Although we will vote on amendment No. 110 if there is no vote on amendments Nos. 8 and 9, we will gladly withdraw our amendment in favour of his, because it seems to us that the hon. Gentleman made two essential and undeniable points : first, the concentration of ownership is bad for democracy in this country, as democracy requires a pluralistic media system almost as much as it requires a pluralistic political system ; secondly, concentration of ownership is bad for every section of the economy.
The hon. Member for Slough was interrupted by his hon. Friend the hon. Member for Colne Valley (Mr. Riddick) who asked, I suppose rhetorically, whether he believed in the free-market system. The hon. Member for Colne Valley nods. If he is opposing amendments Nos. 8, 9 and 110, he is saying that the best way to preserve the free-market system is to encourage concentration. The hon. Gentleman may believe that, but Adam Smith did not : Adam Smith believed that Governments had to act to prevent concentration, which is what the amendments aim to do. Therefore, I offer the merits of our amendment No. 110, but repeat that I will gladly withdraw it if amendments Nos. 8 and 9 are pressed to the vote.
As with other amendments that have already been moved, the intention of amendment No. 110 is to limit concentration of media ownership. It aims to avoid increasing concentration--an aim that, if the White Paper is to be believed, is shared by the Government. Paragraph 6.48 of the White Paper was precise on that when it said : "the Government is determined that ownership in the independent sector should be, and remain, widely spread."

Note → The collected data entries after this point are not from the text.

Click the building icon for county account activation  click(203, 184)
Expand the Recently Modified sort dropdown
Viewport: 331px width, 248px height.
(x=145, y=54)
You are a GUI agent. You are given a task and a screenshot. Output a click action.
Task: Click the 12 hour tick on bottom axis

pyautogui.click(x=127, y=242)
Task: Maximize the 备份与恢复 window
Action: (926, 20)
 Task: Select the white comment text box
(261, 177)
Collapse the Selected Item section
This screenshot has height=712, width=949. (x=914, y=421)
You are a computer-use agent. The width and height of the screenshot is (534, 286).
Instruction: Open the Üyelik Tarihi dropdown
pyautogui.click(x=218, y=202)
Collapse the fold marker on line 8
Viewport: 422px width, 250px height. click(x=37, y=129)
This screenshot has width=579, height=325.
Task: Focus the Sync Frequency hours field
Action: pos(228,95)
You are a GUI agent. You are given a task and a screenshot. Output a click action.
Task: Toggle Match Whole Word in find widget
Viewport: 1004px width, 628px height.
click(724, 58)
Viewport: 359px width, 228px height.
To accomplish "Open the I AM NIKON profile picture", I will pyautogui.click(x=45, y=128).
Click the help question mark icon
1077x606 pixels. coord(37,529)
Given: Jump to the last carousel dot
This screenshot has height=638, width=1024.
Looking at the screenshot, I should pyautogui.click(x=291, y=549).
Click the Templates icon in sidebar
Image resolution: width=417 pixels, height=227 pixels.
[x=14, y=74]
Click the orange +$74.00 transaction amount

My only reservation about that statement is the implication that ownership of the media is widely spread now. It is not ; indeed, it is so concentrated already that I look forward to the day when a Monopolies and Mergers Commission general reference examines not simply the misuse of concentration--one company promoting a sister company, or a different company within the same ownership--but the principle of media concentration, and gives the Government of the day advice on how that concentration can be ended.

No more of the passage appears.